If you’ve ever tried Malay food, then you know that it’s something special. In fact, arguably, Asian countries have some of the best food, from Chinese food to Indian food. But, knowing what’s actually in your food will allow you to appreciate the dish even more than before. That’s why you should learn Malay and 70+ great food terms in Malay!
The next time you visit a food stall to order your favorite noodle dish, chicken curry, or grilled chicken, wouldn’t you love to be able to communicate with the merchant? Once you learn this vocabulary about food/food ingredients in Malay, order will be a breeze! Who knows, maybe the merchant will even ask you to be their assistant!
We have 70+ excellent food vocabulary terms and ingredients to teach you, but before all that, let’s go over a couple of common misconceptions and some key features of Malay food!
Where Is Malay Cuisine Served?
This is a commonly asked question regarding Malay cuisine, so let’s clear up any confusion and misconceptions now!

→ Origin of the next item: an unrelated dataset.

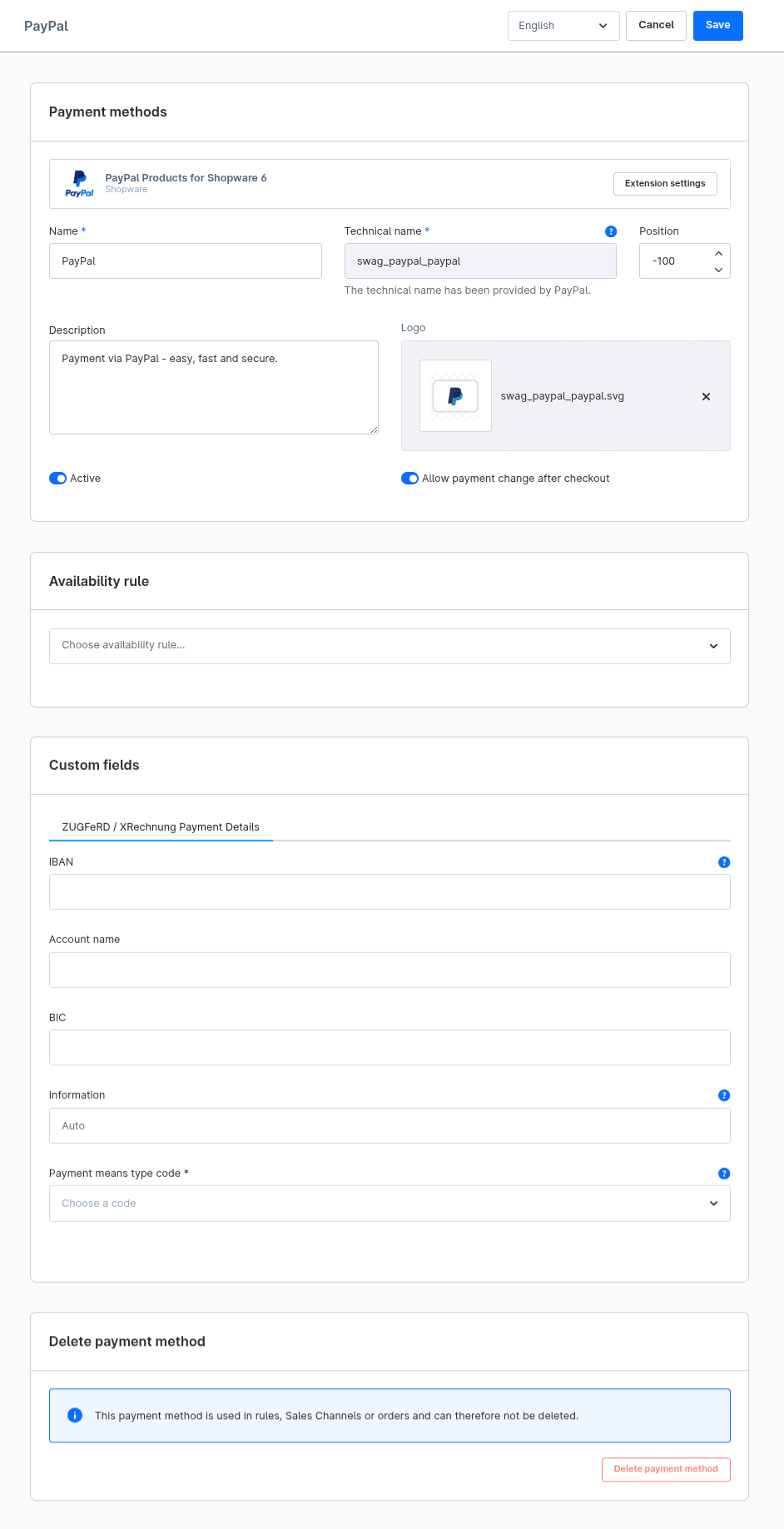Click the Cancel button

point(656,26)
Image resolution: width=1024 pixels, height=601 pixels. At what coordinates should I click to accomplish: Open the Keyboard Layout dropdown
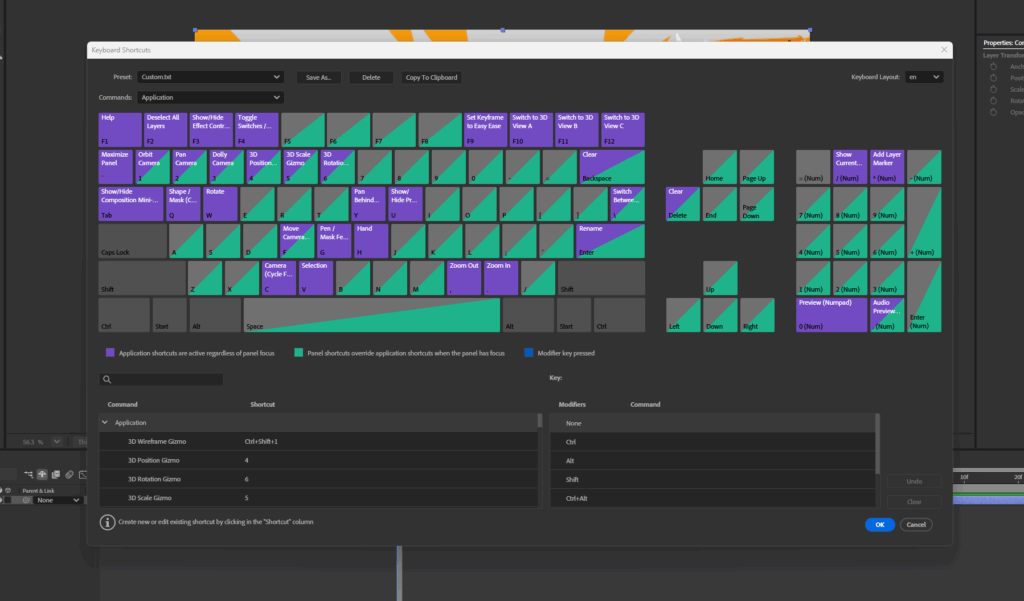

Below is a list of the places where you can find Malay cuisine served:
- Southern Thailand
- Sri Lanka
- South Africa
- Cocos Island (external territory of Australia)
- Christmas Island (external territory of Australia)
As you can see from our list, Malay cuisine can be found in many other Asian countries! However, for the purpose of this blog post, we’ll be referring to the common Malay dishes found in Malaysia, specifically peninsular Malaysia.
Where Is Malaysia?
Malaysia is a Southeast Asian country that borders Thailand, Singapore, Brunei, and Indonesia.
The country has a bustling capital city, known as Kuala Lumpur, and a population of over 32 million people.
The official language of Malaysia is Malaysian, which is a standard form of the Malay language.
Key Features Of Malay Food
Now that you have a little background on Malay cuisine and Malaysia, let’s start talking about the most exciting part – the food!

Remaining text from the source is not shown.